Hal penting yang harus diperhatikan dalam pekerjaan ini adalah perencanaan dari perencana kerja (work planner). Work planner harus melakukan inventarisasi terlebih dahulu tentang halangan-halangan yang mungkin mungkin akan menghambat pekerjaan dan menyiapkan semua fasilitas untuk menunjang pekerjaan. Mereka harus terlebih dahulu menyiapkan dan memilih lokasi untuk bongkar muat, tempat untuk menambatkan angkor, mengatur lalu lintar yang mungkin terganggu ataupun koordinasi dengan instansi lain seperti PLN, Telkom ataupun PDAM yang banyak mempunyai fasilitas di atas saluran yang akan mengganggu pekerjaan. Sebelum suatu ruas saluran selesai dibersihkan, Work Planner harus telah menyiapkan semua prasarana untuk pengerukan di ruas berikutnya. Pelatihan operator Floating Buldozer telah diikuti oleh sekitar 8 operator dari DKI yang berasal dari PU propinsi dan wilayah yang dilatih oleh dua operator dari Belanda. Operaor-operator tersebut diharapkan dapat mengoperasikan alat ini untuk pekerjaan pengerukan dilokasi lain setelah proyek ini selesai. Dedi Waryono, bekerja di salah satu konsultan asing , anggota tim Pilot Dredging

ILWI Buletin No 03-2009

Upaya Strategis Mengelola Lingkungan


Untuk mengembangkan Pantai Utara Jakarta, Pemda DKI harus serius memperhatikan dampak lingkungan yang ditimbulkannya. Pengalaman menunjukan masalah lingkungan jarang menjadi pertimbangan utama dalam setiap upaya pengembangan kota.

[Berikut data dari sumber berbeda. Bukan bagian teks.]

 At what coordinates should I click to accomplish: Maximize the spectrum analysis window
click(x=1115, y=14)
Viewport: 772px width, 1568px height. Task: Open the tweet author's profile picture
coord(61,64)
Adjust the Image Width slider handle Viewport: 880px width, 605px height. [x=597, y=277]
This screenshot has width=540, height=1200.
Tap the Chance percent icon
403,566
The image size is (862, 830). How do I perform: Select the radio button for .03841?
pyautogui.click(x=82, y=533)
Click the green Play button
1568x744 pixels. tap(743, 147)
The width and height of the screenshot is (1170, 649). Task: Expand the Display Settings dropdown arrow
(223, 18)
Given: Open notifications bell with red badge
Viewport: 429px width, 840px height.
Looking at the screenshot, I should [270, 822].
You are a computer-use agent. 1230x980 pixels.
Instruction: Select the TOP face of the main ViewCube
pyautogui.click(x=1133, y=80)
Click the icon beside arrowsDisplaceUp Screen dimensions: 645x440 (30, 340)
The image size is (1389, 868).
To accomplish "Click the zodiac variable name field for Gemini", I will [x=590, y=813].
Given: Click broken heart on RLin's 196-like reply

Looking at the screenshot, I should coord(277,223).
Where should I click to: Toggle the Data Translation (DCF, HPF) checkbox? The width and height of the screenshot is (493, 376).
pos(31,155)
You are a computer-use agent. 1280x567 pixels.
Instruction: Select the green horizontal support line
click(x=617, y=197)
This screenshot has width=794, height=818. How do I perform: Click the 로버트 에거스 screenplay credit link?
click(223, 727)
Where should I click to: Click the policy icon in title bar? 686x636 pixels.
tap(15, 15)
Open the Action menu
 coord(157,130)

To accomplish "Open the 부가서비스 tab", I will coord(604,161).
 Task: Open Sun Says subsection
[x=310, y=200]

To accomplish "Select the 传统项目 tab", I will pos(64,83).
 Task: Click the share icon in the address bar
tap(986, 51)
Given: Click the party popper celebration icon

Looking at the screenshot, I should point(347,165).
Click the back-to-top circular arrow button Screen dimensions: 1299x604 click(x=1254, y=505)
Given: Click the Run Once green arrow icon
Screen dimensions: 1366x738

Jakarta sekarang jauh berubah dibandingkan tiga puluhan tahun yang lalu, pembangunan fisik dan pengembangan kota merebak hingga ke sudut-sudut wilayah. Saat awal menggenjot pembangunan di tahuntahun pertama orde baru, pembangunan yang dilakukan belum terlihat dampaknya terhadap lingkungan. Belakangan, semakin lama masyarakat semakin khawatir akan daya dukung alam sebagai akibat proses pembangunan yang terus dipacu. Permasalahan semakin banyak, laju urbanisasi dan ekonomi yang tinggi ternyata memberi efek langsung pada lingkungan. Aksi-aksi kelompok dan perorangan terus dilakukan untuk mengelola setiap jengkal tanah di ibukota. Meski ada yang mengerti, tapi tak sedikit pula warga yang sadar bahwa pengembangan yang mereka lakukan memberi sumbangan kepada kerusakan lingkungan. Koridor hukum dan perencanaan kota yang ada, kalah cepat dengan irama pembangunan yang dilakukan penduduk. Warga tak mampu menggukur gerakannya agar selaras dengan kebutuhan lingkungan. Di Indonesia Daerah Khusus Ibukota (DKI) Jakarta adalah kota yang paling sulit untuk mengatasi kerusakan dampak lingkungan akibat cepatnya pembangunan.

Selama ini memang ada keharusan melakukan Analisa Mengenai Dampak Lingkungan (AMDAL), sebelum pelaksanaan proyek yang dianggap berpotensi mengakibatkan kerusakan lingkungan. Tapi dalam kenyataanyataan pengaruh AMDAL ini hanya bersifat parsial dan terbatas pada proyek dan lingkungan disekitarnya saja. Akibat yang ditimbulkan dalam skala yang lebih luas sering lolos begitu saja, efeknya akan terakumulasi seiring dengan pertambahan waktu. Pengembangan Jakarta ke segala penjuru, memang mengharuskan semua para pemangku kepentingan untuk memberi perhatian pada dampak yang diakibatkannya. Termasuk pengambangan yang akan dilakukan di daerah pantai utara. Pesatnya pembangunan DKI Jakarta ke arah utara, membuat Pemda DKI perlu memperhatikan secara khusus dampak lingkungan yang mungkin ditimbulkannya. Pertengahan April 2009 lalu, bertempat di Gedung Balaikota, telah diadakan Seminar Awal Kajian Lingkungan hidup Strategis (KLHS) Pantura Teluk Jakarta. KLHS merupakan hal baru dan dilakukan untuk menjawab kebutuhan yang tidak bisa dicakup oleh AMDAL. Kajian semacam ini cakupannya lebih luas hingga mencapai level kebijakan.